Linton Hospital’s Vertiv Liebert GXT UPS units provide backup power for planned and unplanned outages.

Image courtesy of Linton Hospital

Linton Hospital is a small 14-bed, 27,000-square-foot facility. Despite its small size, the critical access hospital and its three affiliated clinics provide crucial 24-hour medical services to patients living in the rural communities of Emmons County, N.D., and Campbell County, S.D. The hospital itself, which currently employs approximately 100 staff members, is one of the largest employers in its community and was recognized last year as a Top 20 critical access hospital by the National Rural Health Association. 

For the residents depending on the hospital’s trauma, cardiac, pediatric, surgical, physical therapy, radiology, lab, administrative and other services, consistency is key. However, the hospital had often experienced power interruptions to critical equipment and applications, including the electronic health record (EHR) system, lab equipment, telemedicine connections, and telephone and security systems.

The issue stemmed from failed synchronization between the hospital’s main power source and its uninterruptible power supply (UPS). The hospital’s information technology (IT) director, Ross Mattheis, had deployed several UPS units to provide backup power protection for equipment. This was to ensure that anytime the hospital’s main source of power dropped too low or was lost, the essential power load would transfer to the UPS. Ideally, the UPS would provide short-term interim backup power until the generator could start up and transfer the load. However, the power load was failing to transfer to the generator. Instead, it remained on the UPS. 

Unfortunately, if the main power didn’t return before the UPS batteries ran out, the hospital would lose access to equipment and systems. As a result, hospital staff had fallen into the habit of unplugging servers and equipment connected to the UPS and connecting them to other outlets supported by the generator. While this provided an immediate fix, if the plugs were never switched back, it left equipment without UPS protection when the next outage occurred. 

In addition, the problem created a significant amount of extra work for Mattheis. To prevent power surges, he would have to manually shut down sensitive IT and lab equipment before each scheduled generator test. Additionally, because the UPS units were regularly expending their battery power, they were failing long before their life expectancy, adding even more to the facility’s costs and workload. 

In searching for a better solution, Mattheis consulted with High Point Networks, West Fargo, N.D., for help in pinpointing the problem. High Point brought in the experts at Data Center Systems, Brunsville, Minn., a local Vertiv partner, to help with troubleshooting. The team suggested that the hospital try a more generator-friendly technology with better power conditioning capabilities: the Vertiv Liebert GXT UPS series. 

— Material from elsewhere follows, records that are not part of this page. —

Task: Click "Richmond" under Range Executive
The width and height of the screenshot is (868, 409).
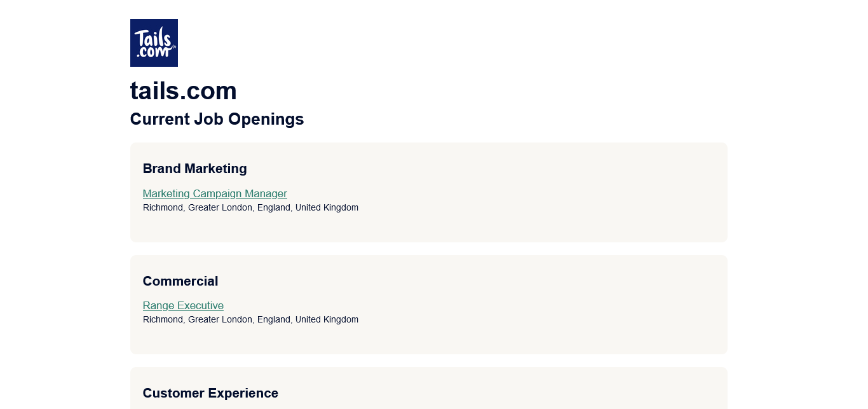Action: click(163, 320)
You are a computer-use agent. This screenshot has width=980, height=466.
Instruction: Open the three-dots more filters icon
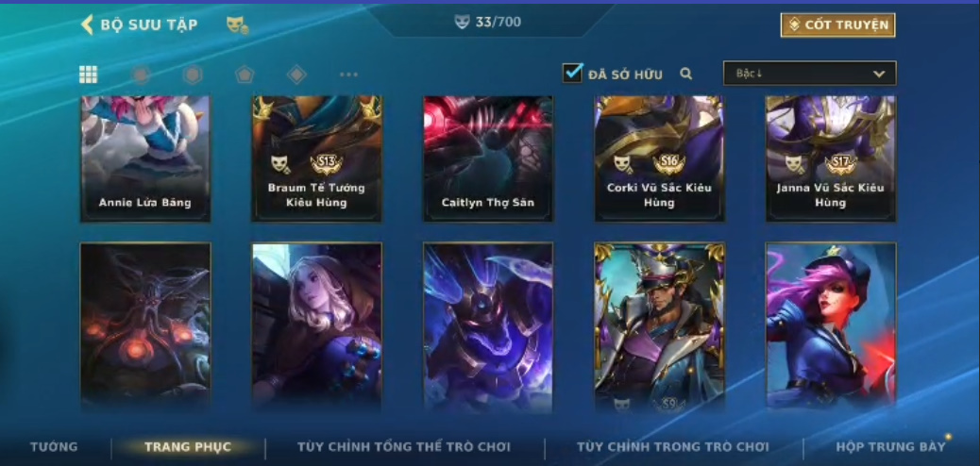tap(348, 75)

These units feature double-conversation true online technology designed to work seamlessly with generators while also offering continuous power conditioning to ensure a clean, stable power supply to sensitive equipment. 

The units have a wide input voltage tolerance, allowing them to handle large fluctuations before transferring to battery power, which helps prevent unnecessary battery discharges and preserves the unit’s useful life. Mattheis was able to easily configure the systems using plug-and-play, which he says made the entire installation process very straightforward. But the real benefit became apparent once the units were up and running. 

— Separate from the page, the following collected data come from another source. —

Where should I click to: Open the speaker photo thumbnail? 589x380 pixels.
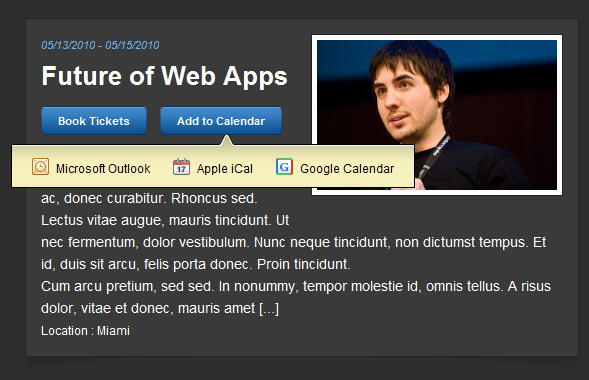click(x=437, y=115)
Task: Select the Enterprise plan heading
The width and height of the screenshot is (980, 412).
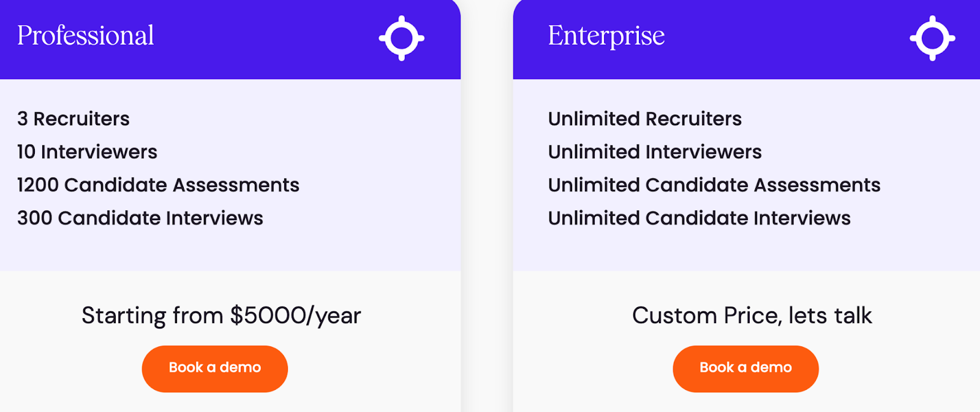Action: click(606, 36)
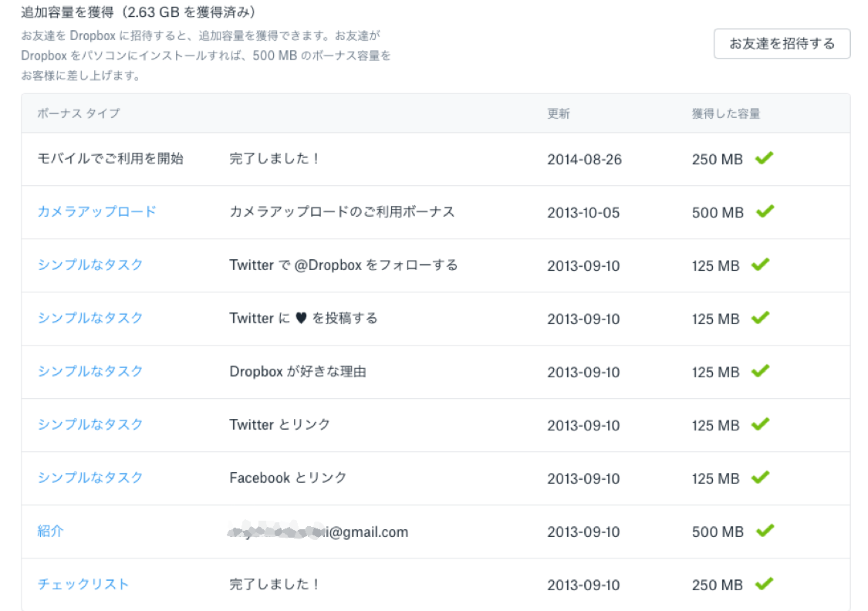Click the ボーナス タイプ column header
868x611 pixels.
click(x=79, y=113)
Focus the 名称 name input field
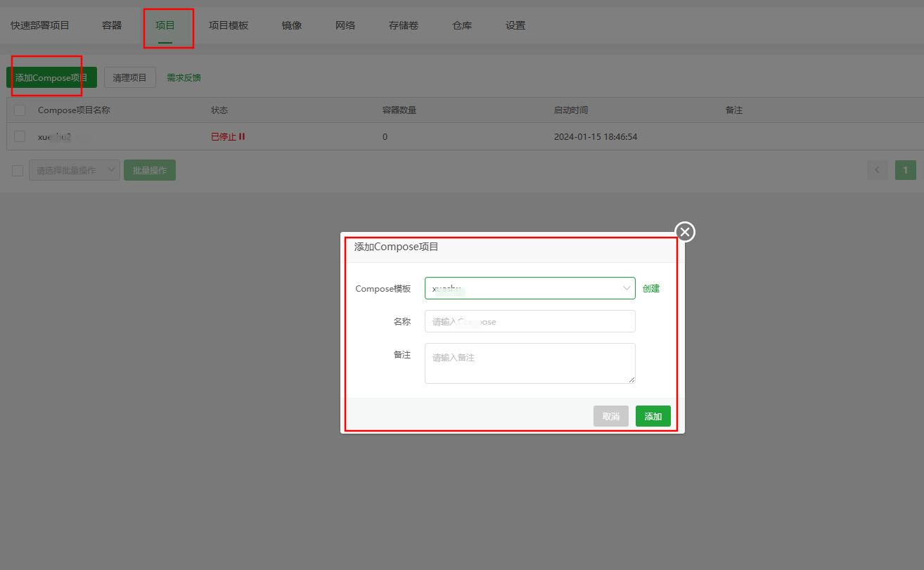The height and width of the screenshot is (570, 924). pyautogui.click(x=530, y=321)
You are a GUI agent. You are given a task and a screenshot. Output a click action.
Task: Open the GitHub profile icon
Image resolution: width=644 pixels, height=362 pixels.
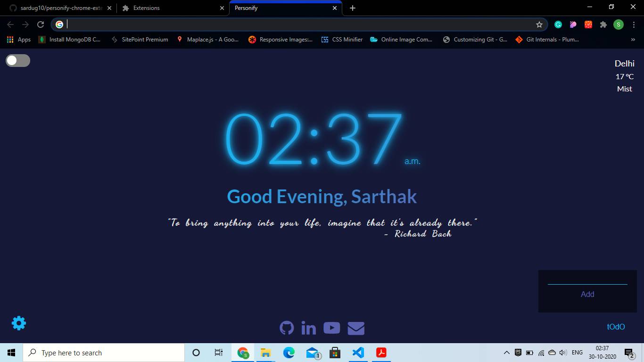[x=287, y=328]
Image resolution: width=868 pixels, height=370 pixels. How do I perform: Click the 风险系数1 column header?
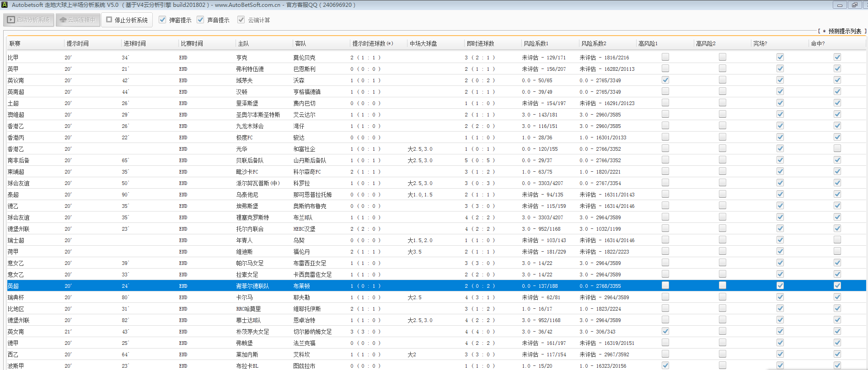pyautogui.click(x=536, y=43)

Mattheis reports that the new units eliminated unplanned outages caused by UPS failure, helping to ensure around-the-clock availability of systems and equipment. The units also provide additional protection for IT equipment with built-in temperature and humidity monitoring. Better synchronization between power sources also will help to extend UPS life and battery runtime, giving peace of mind to Mattheis.

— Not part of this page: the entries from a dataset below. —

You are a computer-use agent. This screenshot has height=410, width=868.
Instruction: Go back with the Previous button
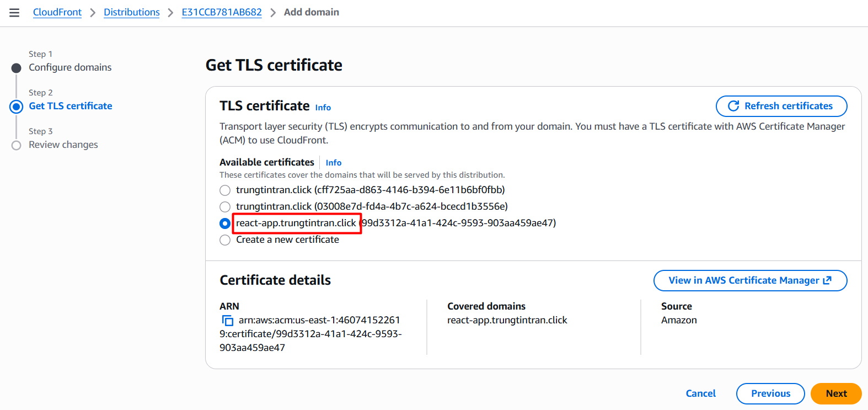tap(770, 393)
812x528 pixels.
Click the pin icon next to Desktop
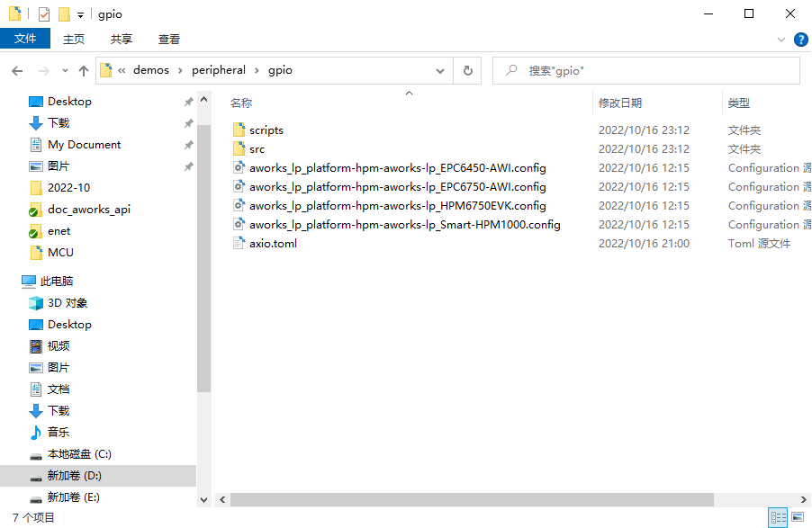[x=187, y=101]
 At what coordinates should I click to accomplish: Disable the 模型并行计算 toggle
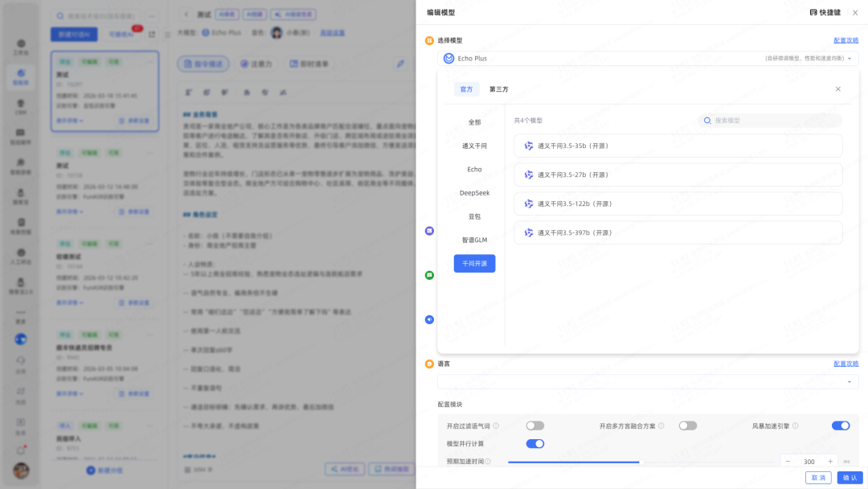click(534, 443)
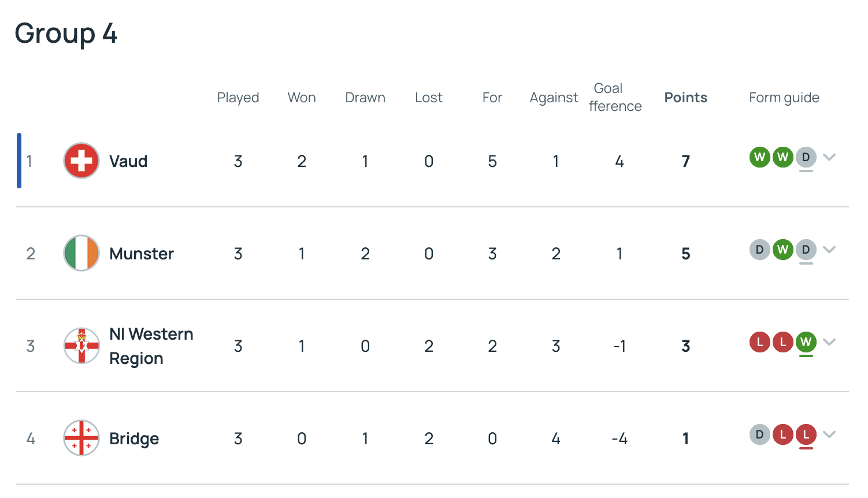The width and height of the screenshot is (868, 498).
Task: Click NI Western Region's green W form badge
Action: click(806, 342)
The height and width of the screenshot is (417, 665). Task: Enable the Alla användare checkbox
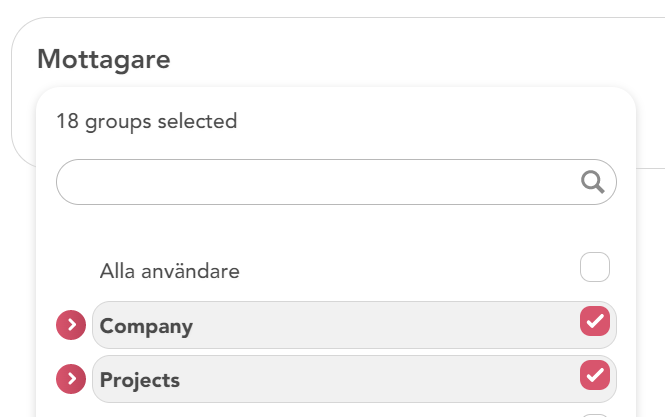pos(595,268)
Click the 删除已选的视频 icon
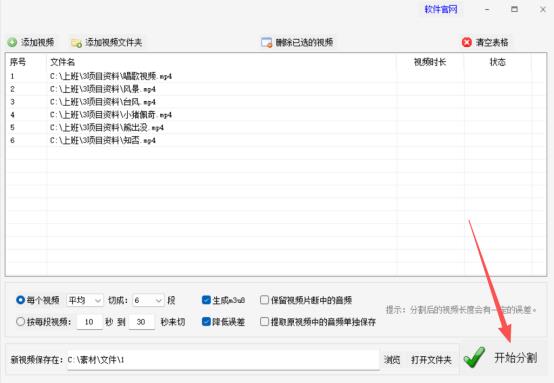 [266, 42]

In addition to resolving the generator synchronization and power quality issues, the new units provided enhanced monitoring capabilities that revealed a ground fault error that was likely contributing to premature battery failure. This insight facilitated the diagnosis of a facility electrical ground issue, which may otherwise not have been caught. The facility’s electrical contractors were able to quickly correct this issue. 

“The new UPS units just work,” Mattheis says. “I no longer have to worry that my equipment might go out every time the generator kicks in. That peace of mind, plus knowing I have access to on-site support, has made the switch a great experience for our facility.”